Maternal and Paternal Age at Childbirth and Child Mortality/Undernutrition

In the NFHS, 50,248 births were available over a 10-year period covering 1995/6 to 2005/6 where maternal and paternal age and other covariates as used by Sinha, et al. were available. We used the same age categorizations as used by them for maternal and paternal age at childbirth (<20 y, 20-24 y, 25-29 y, 30-34 y, and ³35 y), and examined their association with perinatal mortality (<7 d), post-perinatal mortality (7 d-59 mo), child mortality (birth-59 mo), and an additional category for neonatal mortality (<1 mo). We present models with maternal age and paternal age that are further adjusted for child age and sex, household wealth index, maternal and paternal education, and place of delivery, which is a covariate set close to Model 3 specified by Sinha, et al. (Web Fig. 1a).

For perinatal and neonatal mortality, the maternal and paternal effects on offspring mortality were similar. For example, maternal age < 20 y was associated with an odds ratio of 1.31 (95% CI 0.99,1.75) for offspring mortality while paternal age <20 y at child birth had an odds ratio of 1.19 (95% CI 0.77, 1.85), with the test of difference being not statistically significant (P=0.74). Interestingly, the effect for paternal age <20 y was stronger compared to maternal age <20 y for post-perinatal mortality (P=0.006) and child mortality, although the effect for child mortality was not statistically significantly stronger compared to mothers (P=0.08).

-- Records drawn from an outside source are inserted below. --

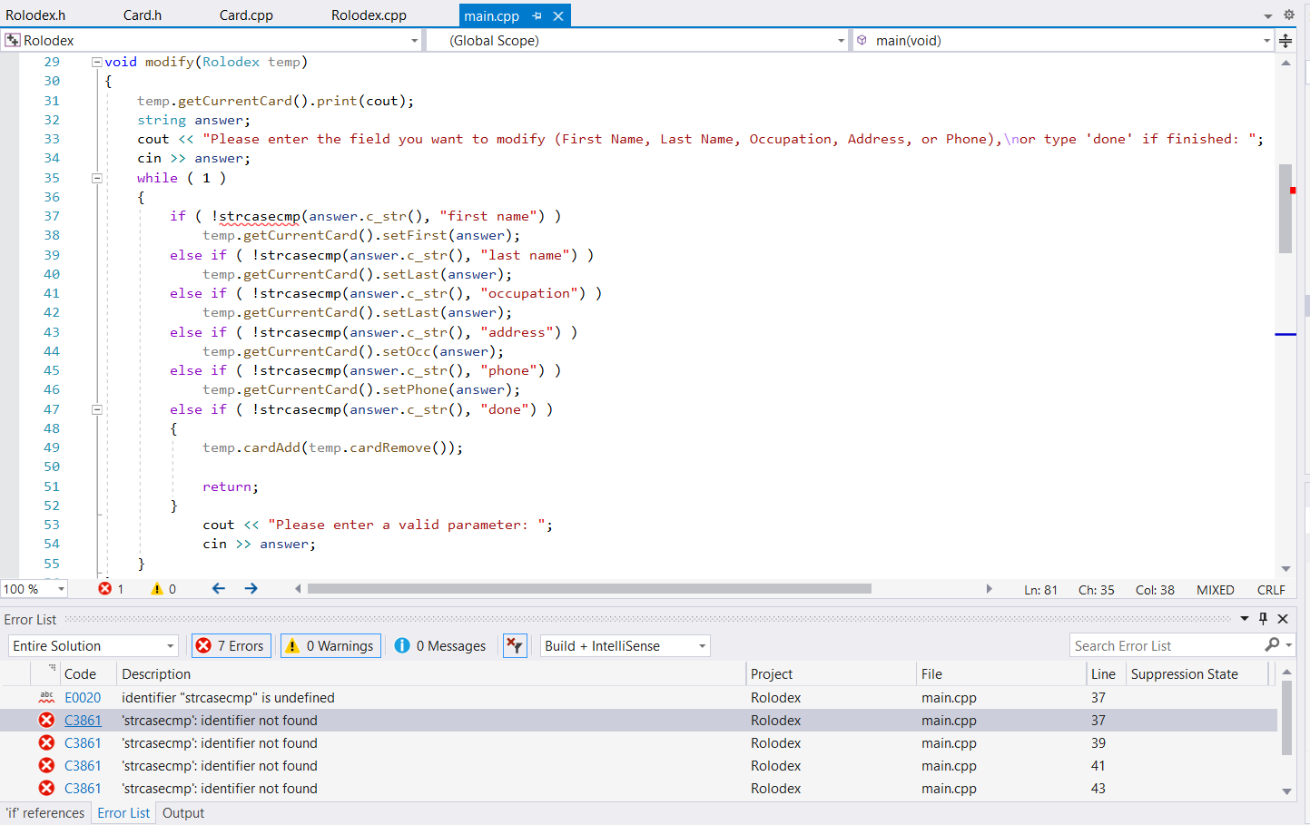Pin the Error List panel
Image resolution: width=1310 pixels, height=825 pixels.
pos(1263,619)
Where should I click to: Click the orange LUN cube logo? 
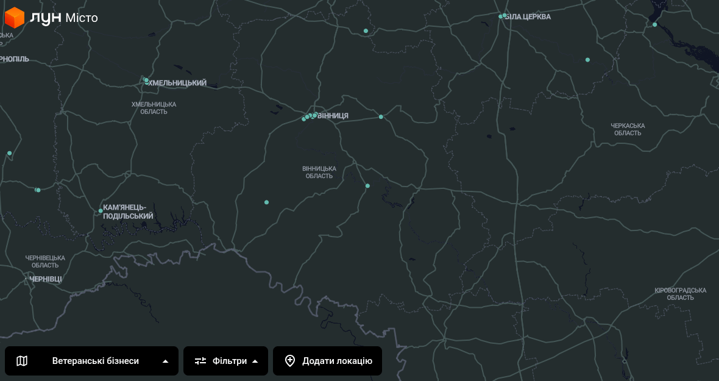coord(14,18)
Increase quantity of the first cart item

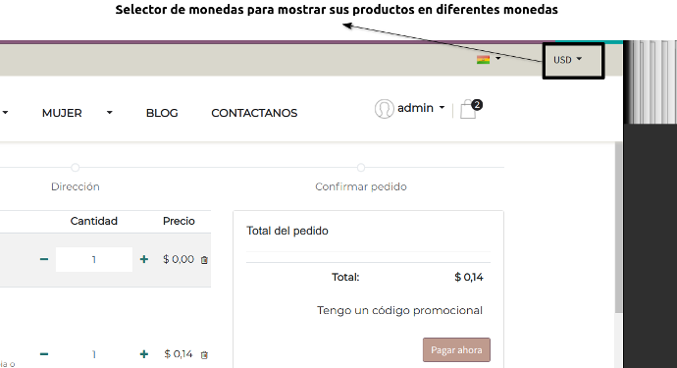pos(144,259)
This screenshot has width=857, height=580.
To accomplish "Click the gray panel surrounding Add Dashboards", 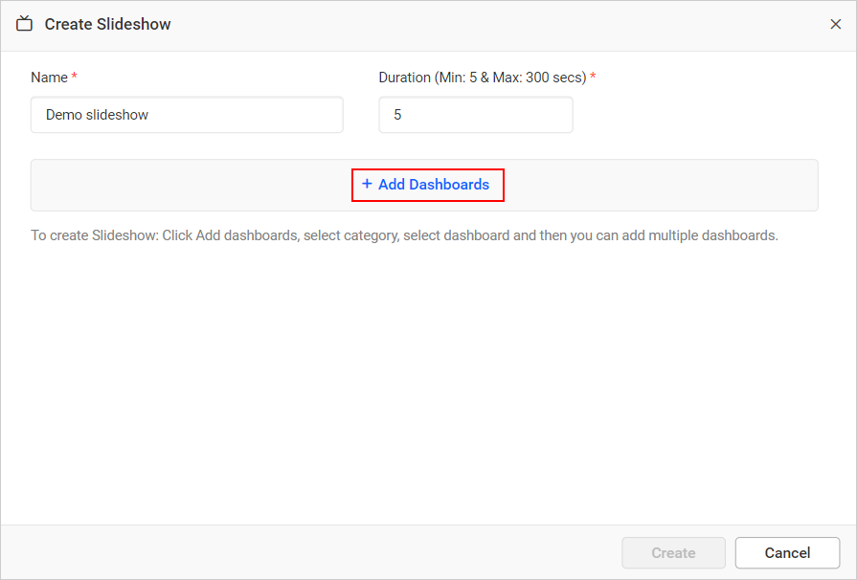I will pyautogui.click(x=144, y=183).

Younger mothers and fathers at childbirth seemed to show the largest effects on child mortality, with the effects of older ages being less consistent and failed to reach statistical significance.

We further examined associations between maternal and paternal age at childbirth and anthropometric failure, defined according to the 2006 WHO growth standards as stunting, wasting, and underweight (Web Fig. 1b). First, the magnitude of maternal and paternal effects was very weak, even for the youngest age group, compared to mortality. Second, a comparison of the maternal and paternal effects indicated that the associations were largely similar, with some evidence of maternal effects being stronger than paternal at ages >25 y.

Conclusion

In summary, given the similarity of effects of maternal and paternal age at childbirth, it seems that maternal age at childbirth may be more likely a marker than a causal exposure in its own right. Consequently, caution must be exercised while attributing causality to the maternal age at childbirth. As expected, there exists a strong correlation between maternal and paternal age at birth in India (r=0.72, P<0.0001) suggesting substantial residual confounding at the family/household level including support for a strong presence of assortative mating [11]. While it has been hypothesized that there may be mechanisms where paternal age could affect birth outcomes [17] (e.g., quality of sperm, epigenetic or DNA changes), it would mainly be observed among older males (>50 years) [18]. In the absence of any biologic mechanisms for younger fathers, we should expect the maternal effects to be much larger at younger ages.

While improving the conditions of the mother has intrinsic significance (including perhaps delaying age of marriage or childbirth), their instrumental role in improving child outcomes may be exaggerated. Scrutiny and scepticism is warranted on existing observational studies with an interest in maternal exposures. Perhaps most critically, there is an urgent need to move away from an exclusive maternal lens to a more household perspective to addressing child survival and development [19-21], since more often than not, in countries such as India, the vulnerabilities at household level often are considerably greater in magnitude than vulnerabilities between individuals within a household.

Funding: None; Competing interest: None stated.